Yani kurların düşmesi tamamen güven oluşmasına ve piyasanın arz talep dengesinin oturmasına bağlı olarak işleyecektir. Öncelikle banka ve şirketlerin vadesi gelen dış borçları için yeni döviz borçlanmasını başarıp, başaramayacaklarına bakacağız. Bu borçlanmaları yapmaya başlayacak olurlarsa, yeni borçlar için ödenecek olan libor faizlerinin ne olacağına dikkat edeceğiz. Eğer libor faizi artsa da yeni borçlanmalar yapılabilirse, bankalar yeni sendikasyon anlaşması imzaladılar şu kadar milyar dolar sendikasyon aldılar gibi haberleri duymaya başlarsak, filanca yabancı fon ya da şirket Türkiye’ye şu kadar yatırım yapma kararı aldı gibi haberler başlarsa, kurlar yavaş yavaş düşmeye başlayacak demektir. Dolar 1994 yılında çıktığı 41-42 TL’den aynı şekilde uzun bir süre sonra 28 TL civarına, 2001 yılında çıktığı 1.65 seviyesinden zaman içinde sürekli düşerek 2008’de 1.15 seviyesine kadar düşmüştü. 2001’de de gecelik %7.500 faizler bile görülmesine rağmen bir anda pat diye düşmeyip, aynı şimdi olduğu gibi ara yükselişler yaşayayıp sonra düşmüştü.
Şimdi de, eğer dediğim yeni dış borçlanmalar başlarsa kurların gördüğü zirveler bir daha görülmeyip her yükselişin zirvesi daha altta kalarak sonra yeniden düşüş yönüne dönecektir. Bu esnada dışarıdan yeni gelen para girişleri bu ara yükselişleri satış fırsatı olarak kullanacaktır.
Ama eğer bahsettiğim yeni borçlanmalar görülmezse, vadesi gelen döviz borçlarını ödemek için iç piyasadan döviz alarak borç kapatmak zorunda kalırsak, bu takdirde öncesinde gördüğümüz zirveler de kırılıp yeni ve son bir zirve seviyesi daha görülme riski vardır.
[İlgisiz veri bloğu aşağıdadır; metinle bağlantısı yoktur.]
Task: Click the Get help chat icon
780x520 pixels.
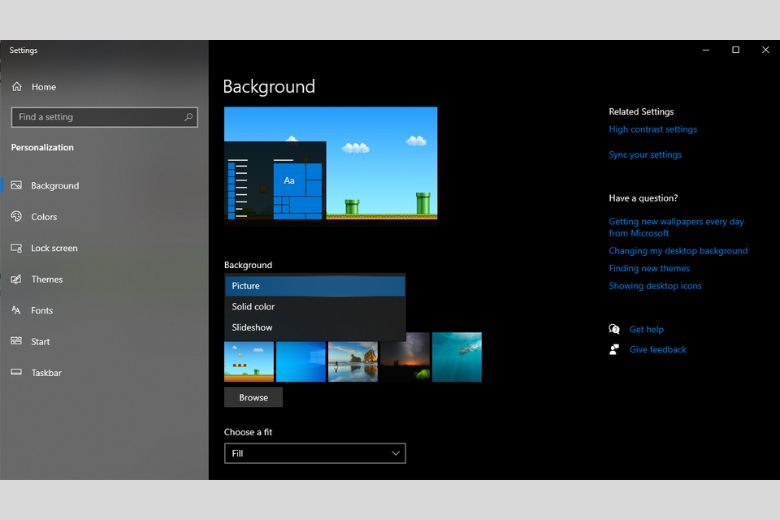Action: tap(614, 329)
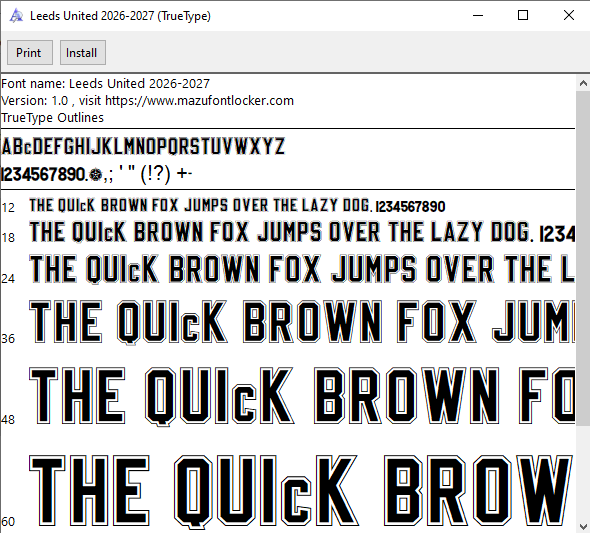Click the 60 point size label

click(x=8, y=522)
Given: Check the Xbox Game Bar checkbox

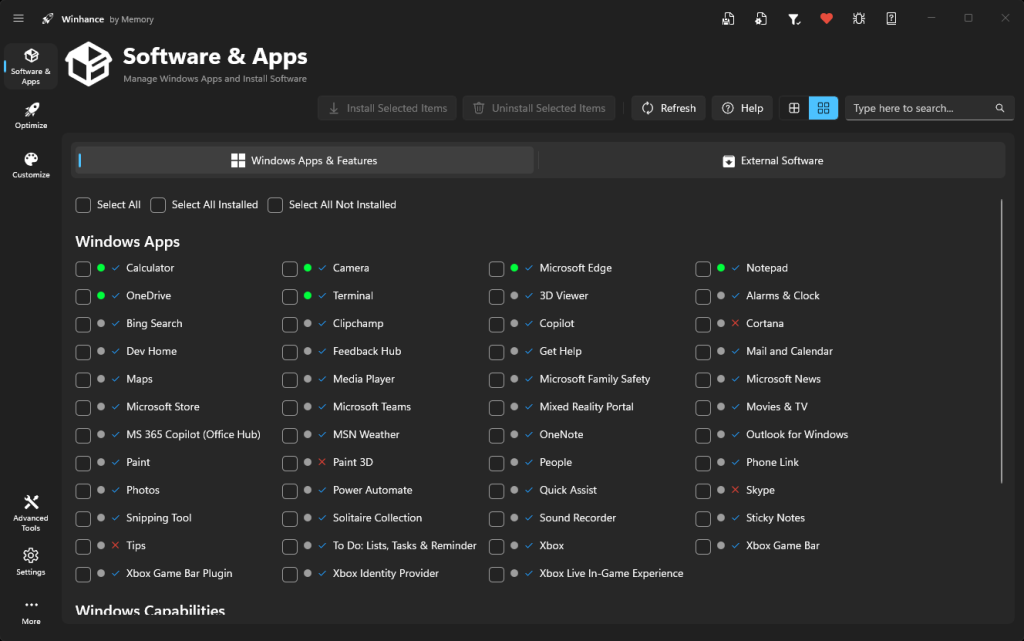Looking at the screenshot, I should 702,545.
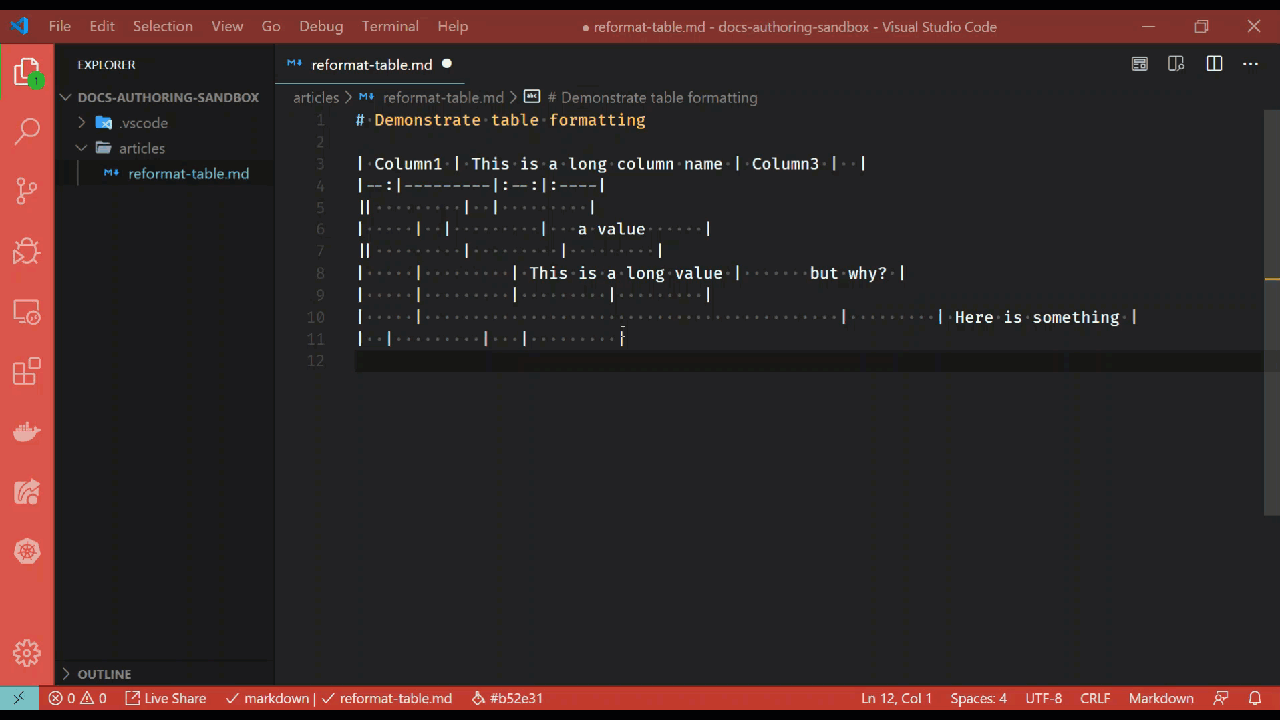
Task: Toggle the editor group layout icon
Action: (x=1140, y=63)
Bu durumda beklediğim düşüş ekstra yeni zirveler sonrasında yine olacaktır. Ama tabii buradan mı yoksa ekstra yeni zirvelerden mi bu düşüşün yaşanacak olması büyük önem taşıyor. Çünkü ekonomiye etkileri ona göre olacaktır. Fakat burada iş siyasi iktidarların yönetim becerilerine kalıyor. Eğer ortamı daha da gerecek gelişmelere neden olurlarsa, o zaman yeni zirveler kaçınılmaz olur. Açıklanacak OVP’da kamu harcamalarında tasarrufun arttığını görmeliyiz. Aksi olur da, yine piyasaya yoğun bir para sürüleceğini görürsek, kamu daha da fazla harcama içine girerse, kur ve faizlerde yeni zirveler kaçınılmaz olur.
Ben ekstra yeni kur ve faiz zirvesi yaşanmamasını, artık pozitif gelişme ve haberlerin gelmesini bekliyorum. Ara yükseliş tepkilerinden sonra kurlarda geri çekilme olmasını, Dolar’ın 5.50 – 5.00 civarına inmesini bekliyorum. Lakin Dolar tekniğine haftalık olarak baktığımda büyük bir flama oluşumu görüyorum. Eğer bu flama 6.80-7.00 seviyelerini yukarı kıracak olursa, 8.50 civarları yeni zirve riski olarak görülüyor. Yok eğer bu flamanın 5.95 desteği aşağıya kırılacak olursa, o zaman da dediğim seviyelere doğru düşüş ihtimalini teknik olarak gördüğümü söylemek istiyorum.
Kısacası bir anda kurlar düşmeli beklentisi …Devamı için TIKLAYINIZ!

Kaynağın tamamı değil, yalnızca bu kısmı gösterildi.